DATA FOR ANALYSIS.
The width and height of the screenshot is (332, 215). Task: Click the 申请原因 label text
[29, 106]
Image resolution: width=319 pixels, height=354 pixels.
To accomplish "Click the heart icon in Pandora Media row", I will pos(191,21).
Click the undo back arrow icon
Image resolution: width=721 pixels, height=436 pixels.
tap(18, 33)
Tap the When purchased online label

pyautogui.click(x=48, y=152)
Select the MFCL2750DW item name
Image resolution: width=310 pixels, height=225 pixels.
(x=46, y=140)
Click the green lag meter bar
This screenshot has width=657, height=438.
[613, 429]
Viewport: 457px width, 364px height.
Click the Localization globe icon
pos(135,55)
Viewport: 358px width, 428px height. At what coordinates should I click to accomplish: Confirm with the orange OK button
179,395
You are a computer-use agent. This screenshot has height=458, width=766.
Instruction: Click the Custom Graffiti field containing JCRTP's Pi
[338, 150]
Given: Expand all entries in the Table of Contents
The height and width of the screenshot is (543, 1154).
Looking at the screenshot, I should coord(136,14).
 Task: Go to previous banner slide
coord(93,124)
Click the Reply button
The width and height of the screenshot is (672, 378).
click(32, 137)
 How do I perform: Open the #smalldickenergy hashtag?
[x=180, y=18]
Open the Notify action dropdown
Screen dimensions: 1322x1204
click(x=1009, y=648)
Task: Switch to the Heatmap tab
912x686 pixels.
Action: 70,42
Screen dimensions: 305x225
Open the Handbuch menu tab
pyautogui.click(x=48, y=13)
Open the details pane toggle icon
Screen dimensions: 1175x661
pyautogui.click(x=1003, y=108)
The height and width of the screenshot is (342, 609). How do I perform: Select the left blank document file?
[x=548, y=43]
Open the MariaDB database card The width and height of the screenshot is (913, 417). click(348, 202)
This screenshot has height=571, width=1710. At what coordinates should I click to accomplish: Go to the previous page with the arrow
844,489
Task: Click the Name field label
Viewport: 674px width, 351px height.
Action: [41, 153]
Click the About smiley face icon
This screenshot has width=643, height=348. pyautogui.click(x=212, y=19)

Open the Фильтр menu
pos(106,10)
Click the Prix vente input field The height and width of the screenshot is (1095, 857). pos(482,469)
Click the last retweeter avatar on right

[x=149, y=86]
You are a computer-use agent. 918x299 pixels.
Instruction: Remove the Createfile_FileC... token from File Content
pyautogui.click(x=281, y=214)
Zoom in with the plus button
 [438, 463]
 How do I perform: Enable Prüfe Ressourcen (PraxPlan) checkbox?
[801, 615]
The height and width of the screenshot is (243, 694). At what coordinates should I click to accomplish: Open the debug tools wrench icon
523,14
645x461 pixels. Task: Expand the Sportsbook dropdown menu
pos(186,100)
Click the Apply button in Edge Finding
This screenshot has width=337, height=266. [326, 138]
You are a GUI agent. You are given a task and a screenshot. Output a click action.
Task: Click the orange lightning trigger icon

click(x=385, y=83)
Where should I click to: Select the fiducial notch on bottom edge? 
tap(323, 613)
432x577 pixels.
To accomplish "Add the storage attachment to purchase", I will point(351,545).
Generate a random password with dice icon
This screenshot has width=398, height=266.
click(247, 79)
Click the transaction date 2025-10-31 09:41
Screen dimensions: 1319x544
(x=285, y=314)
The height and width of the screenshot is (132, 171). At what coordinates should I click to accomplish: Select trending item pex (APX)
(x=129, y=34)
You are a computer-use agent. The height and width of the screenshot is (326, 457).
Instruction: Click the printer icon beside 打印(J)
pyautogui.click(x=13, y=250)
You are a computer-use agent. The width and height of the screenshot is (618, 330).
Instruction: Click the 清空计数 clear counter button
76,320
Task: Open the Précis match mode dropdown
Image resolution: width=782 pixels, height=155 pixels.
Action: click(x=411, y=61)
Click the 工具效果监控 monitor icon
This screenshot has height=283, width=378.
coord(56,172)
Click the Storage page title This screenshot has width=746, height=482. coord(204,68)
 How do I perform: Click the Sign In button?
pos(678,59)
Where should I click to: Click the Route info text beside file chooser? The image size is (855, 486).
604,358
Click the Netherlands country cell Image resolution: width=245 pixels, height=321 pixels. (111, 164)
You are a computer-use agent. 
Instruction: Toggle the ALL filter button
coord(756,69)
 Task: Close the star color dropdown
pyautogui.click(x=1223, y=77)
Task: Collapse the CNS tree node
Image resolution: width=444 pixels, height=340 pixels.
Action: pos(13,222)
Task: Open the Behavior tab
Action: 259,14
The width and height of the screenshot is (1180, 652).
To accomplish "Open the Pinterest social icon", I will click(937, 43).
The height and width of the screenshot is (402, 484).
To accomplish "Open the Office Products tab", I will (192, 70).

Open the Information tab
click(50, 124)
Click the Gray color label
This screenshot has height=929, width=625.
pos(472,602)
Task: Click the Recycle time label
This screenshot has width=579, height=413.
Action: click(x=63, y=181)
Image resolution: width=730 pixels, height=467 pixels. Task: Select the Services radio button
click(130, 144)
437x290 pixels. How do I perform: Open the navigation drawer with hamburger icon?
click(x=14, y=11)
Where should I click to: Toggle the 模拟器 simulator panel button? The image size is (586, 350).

WORK INSTRUCTIONS. Please output the lines of the listing above that fall in the stretch from the one with "The height and width of the screenshot is (342, 609)." through the one with "432x577 pixels.", exactly and only those.

EXERCISE RESPONSE.
The height and width of the screenshot is (342, 609). How do I perform: Select the left blank document file?
[x=548, y=43]
Open the MariaDB database card The width and height of the screenshot is (913, 417). click(348, 202)
This screenshot has height=571, width=1710. At what coordinates should I click to accomplish: Go to the previous page with the arrow
844,489
Task: Click the Name field label
Viewport: 674px width, 351px height.
Action: [41, 153]
Click the About smiley face icon
This screenshot has width=643, height=348. pyautogui.click(x=212, y=19)

Open the Фильтр menu
pos(106,10)
Click the Prix vente input field The height and width of the screenshot is (1095, 857). pos(482,469)
Click the last retweeter avatar on right

[x=149, y=86]
You are a computer-use agent. 918x299 pixels.
Instruction: Remove the Createfile_FileC... token from File Content
pyautogui.click(x=281, y=214)
Zoom in with the plus button
 [438, 463]
 How do I perform: Enable Prüfe Ressourcen (PraxPlan) checkbox?
[801, 615]
The height and width of the screenshot is (243, 694). At what coordinates should I click to accomplish: Open the debug tools wrench icon
523,14
645x461 pixels. Task: Expand the Sportsbook dropdown menu
pos(186,100)
Click the Apply button in Edge Finding
This screenshot has width=337, height=266. [326, 138]
You are a GUI agent. You are given a task and a screenshot. Output a click action.
Task: Click the orange lightning trigger icon

click(x=385, y=83)
Where should I click to: Select the fiducial notch on bottom edge? 
tap(323, 613)
432x577 pixels.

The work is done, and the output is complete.